The Congressional Budget Office said that poor economic performance has sapped tax revenues and, when coupled with massive government spending designed to lift the economy, the federal government will run a $1.3 trillion deficit in fiscal 2010, a slight decrease from last year’s record total.
CBO said the economy will grow at a 2 percent pace over the next year, and the unemployment rate will average 9 percent next year and won’t fall to 5 percent until 2014.
“Growth in the nation’s output since mid-2009 has been anemic in comparison with previous recoveries that followed a deep recession, and the unemployment rate has remained quite high,” the nonpartisan agency said.
Trying to gain advantage in the face of polls that show voters disapprove of his handling of the economy, President Obama said the grim job news should push Congress to pass a bill containing small-business tax breaks and Mr. Obama’s small-business lending fund.
“This is a bill that makes sense, and normally we would expect Democrats and Republicans to join together. Unfortunately, a partisan minority in the Senate so far has refused to allow this jobs bill to come up for a vote,” Mr. Obama told reporters before leaving for his vacation at Martha’s Vineyard.
It’s the latest in a long line of bills that congressional Democrats have tried to pass to boost the economy over the past 18 months. Congress passed an $862 billion stimulus in February 2009 and repeatedly extended unemployment benefits for those who have been without jobs the longest.
Most recently, Democrats, aided by several Republicans, passed a $26 billion bill extending teacher and state health care funding that was first included in last year’s stimulus.
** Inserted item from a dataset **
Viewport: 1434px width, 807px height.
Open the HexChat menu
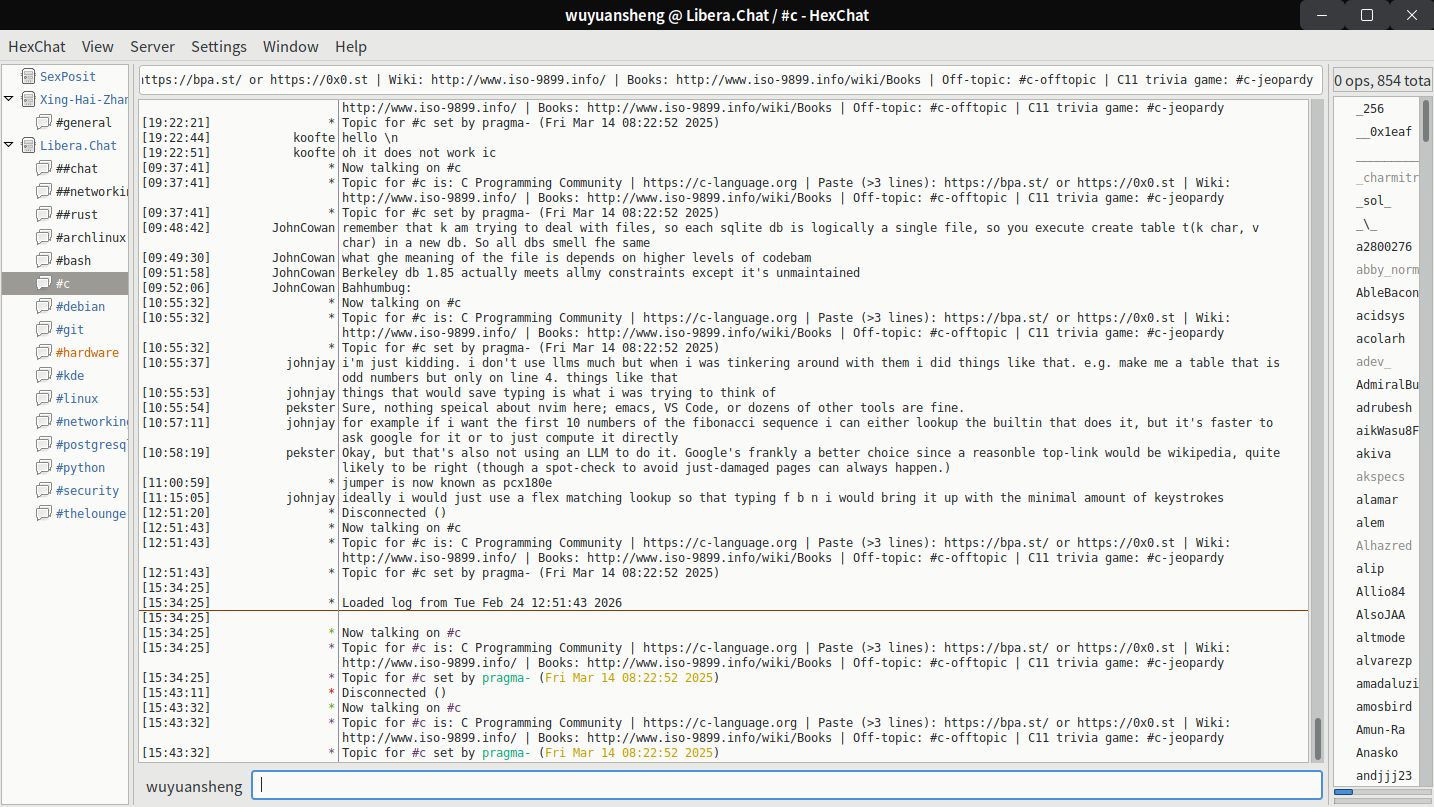(x=37, y=46)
That latest round was offset by spending cuts and tax increases on multinational corporations, but much of the previous stimulus spending was not offset, which has splashed red ink across the balance sheet the past two years.
Still, the CBO report projects that the budget deficit will drop over the long term as the economy inevitably recovers and as stimulus spending expires. Indeed, revenues will grow slightly this year for the first time in three years, at a rate of 2 percent, and spending, which had been fueled by the stimulus and the Wall Street bailout, will drop by 1 percent.
The report offered good news for Democrats, who want to continue stimulus spending, and Republicans, who want to keep in place the Bush-era tax cuts. The CBO update said that cutting back on the spending or allowing the tax cuts to lapse will hold back the economy.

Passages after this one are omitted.